5 minute read
Te rau matatau o te tau - Kuramaiki Lacey-Brooks
Te Rau Matatau Charles Bailey Scholarship 2022 recipient Kuramaiki Lacey-Brooks has set her sights on radically improving oral health outcomes for Māori in Aotearoa.
“My ultimate goal is to decolonise the oral health care system, improve Māori oral health outcomes and make sure it’s done right. It’s not just me doing it – I can’t do it alone. I need the entire nation to be doing it with me,” says Kura (Ngāruahine and Te Arawa).
The scholarship, awarded by the Te Rau Manawaora o Parininihi ki Waitōtara / PKW Trust, will support Kura as she works towards a post-graduate degree, called a Master of Community Dentistry, at Otago University. This will help her to become a dental public health specialist.
“I would just love for the oral health system to be entirely based, underpinned, and have at the core of it, Te Tiriti o Waitangi, and a commitment to achieving Māori oral health equity. But even beyond equity, dare I say, justice.”
The 29-year-old is studying part-time for her Masters, which will take three to four years. Alongside this, she will continue lecturing dental public health papers at Te Kaupeka Pūniho/ Faculty of Dentistry in Dunedin. This is so she can support her three-year-old daughter Olive, named after Kura’s greatgrandmother, Olive Brooks.
Kura was born and raised in Rotorua, where she began her learning journey through Kōhanga Reo and Kura Kaupapa. “So, te reo Māori was my first language.”
In her last year at primary school, she wanted to live with her paternal grandparents, Mere and Allan Brooks, in Te Hāwera, where she stayed for three years.
“Living with my grandparents is where I started to develop what I wanted out of my life and career.
They always told me I would go to university, and I really excelled under their care.”
She competed in representative netball and athletics for Taranaki and was head girl of Hāwera Intermediate School, where she was in the kapa haka group.
“When I lived with my grandparents, they were heavily involved with our (Aotea) marae.”

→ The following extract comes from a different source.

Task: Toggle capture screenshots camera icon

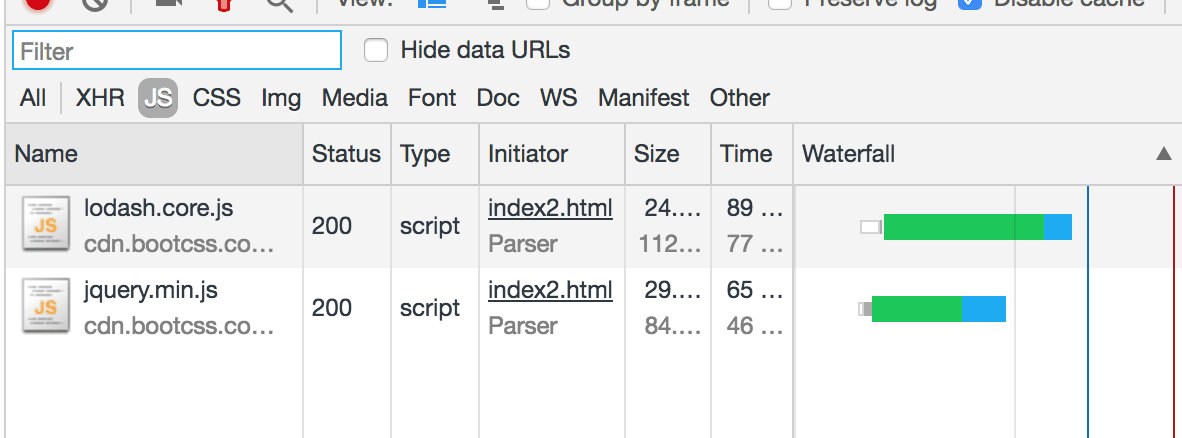Action: point(167,3)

Missing her mother, Megan Lacey, she returned to Rotorua to finish high school.
That’s also when she got braces to straighten her teeth and wanted to smile again: “That was life-changing for me.”

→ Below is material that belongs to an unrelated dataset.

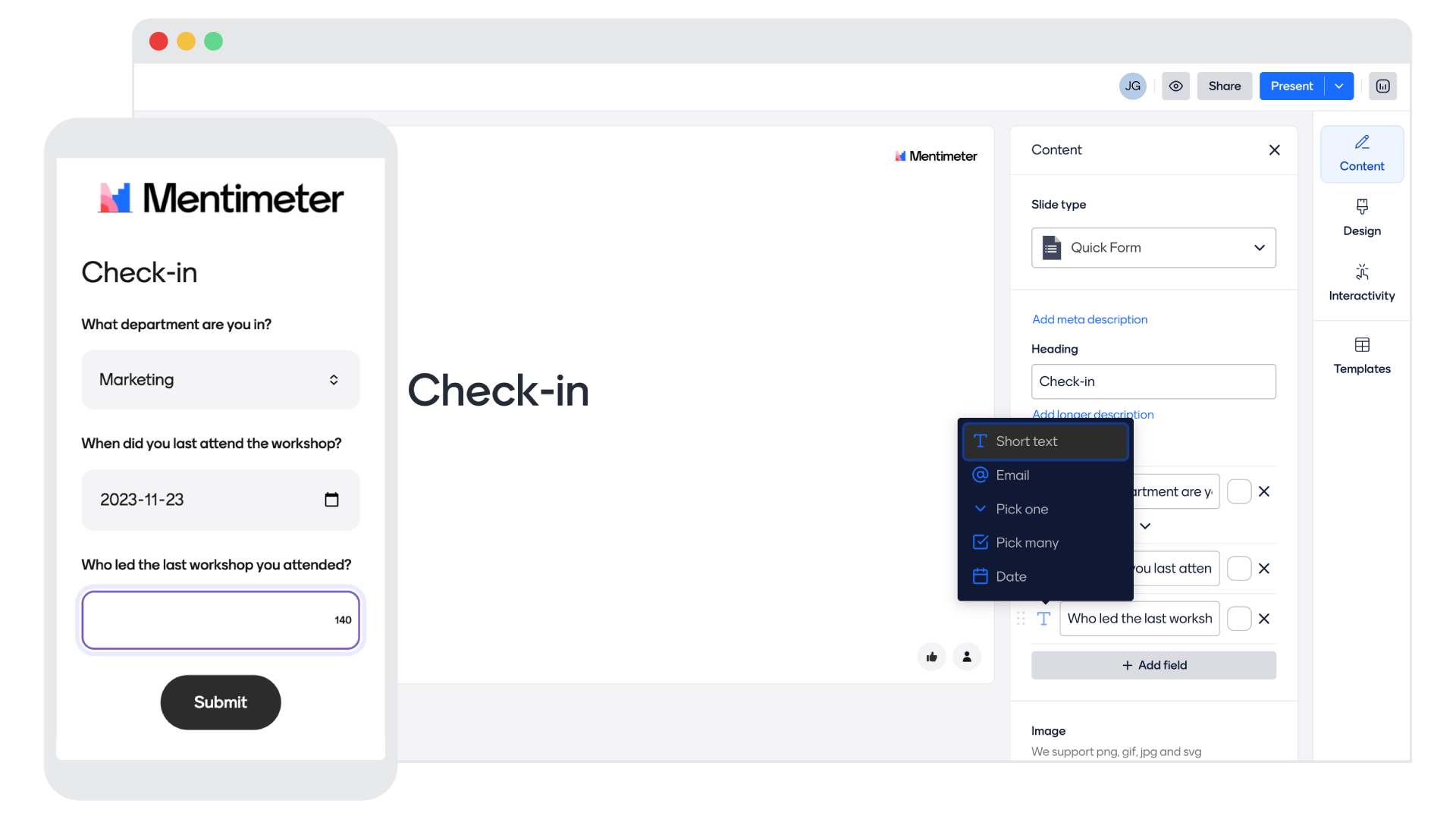Click the audience participant icon
The width and height of the screenshot is (1456, 819).
tap(967, 657)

After high school she took a gap year, basing herself part-time at the dental practices of Māori health provider Tipu Ora, and then gained a one-year scholarship, called Tū Kahika, to study foundational health sciences at The University of Otago Foundation and Learning Centre in preparation for Health Sciences First Year (HSFY).
This led to her applying to study dentistry, medicine and physiotherapy. “I was accepted into all three.”
She chose her first calling, beginning a Bachelor of Dentistry in 2015, with support from an under-graduate scholarship from PKW, and graduating in December 2018.
“I feel very privileged and honoured to receive this scholarship, and I’m really grateful that PKW has supported me throughout my course of studies as well,” she says. In her spare time, Kura is taking te reo Māori night classes, which has helped her rediscover a part of her she felt was missing and learn more about her whakapapa. Her nan, Mere, is a Rau Titikura / PKW shareholder, which was passed down by Mere’s parents, Gloria and John Kerehoma. John was one of the founding members of PKW.
There is even a PKW post-graduate scholarship under Gloria’s name. “I thought that was the one I was going to be applying for, but I’m sure she would be happy I earned the Charles Bailey Scholarship,” Kura says. “I called my nan as soon as I learned I was successful in receiving the scholarship. She was so stoked she said she could feel my Nanna Gloria in the room and that she was celebrating me receiving the scholarship,” she says.
“This PKW connection through the scholarship just reaffirms my identity in that I have my iwi and my hapū backing me in my career. They are supporting me to support them, because while I can’t live in Taranaki for my studies, I can give back to my whānau through the mahi they are supporting me to do.”
PKW Trust Te Rau Toi Tauira (Chairperson) Will Edwards says Kura’s application on paper was strong and stood out from a competitive field.
“In her interview she was highly articulate and was able to clearly describe the benefits her work will have for not only Taranaki Māori but for Māori generally,” he says.
Also outstanding was Kura’s commitment to working in dental public health, where there are few people represented in this specialised field, let alone Māori.
“Parininihi ki Waitōtara Rautitikura whānau should be very proud of one of our whanaunga, who is already emerging as a leader in her field—a field that’s really important for the life outcomes of many people.”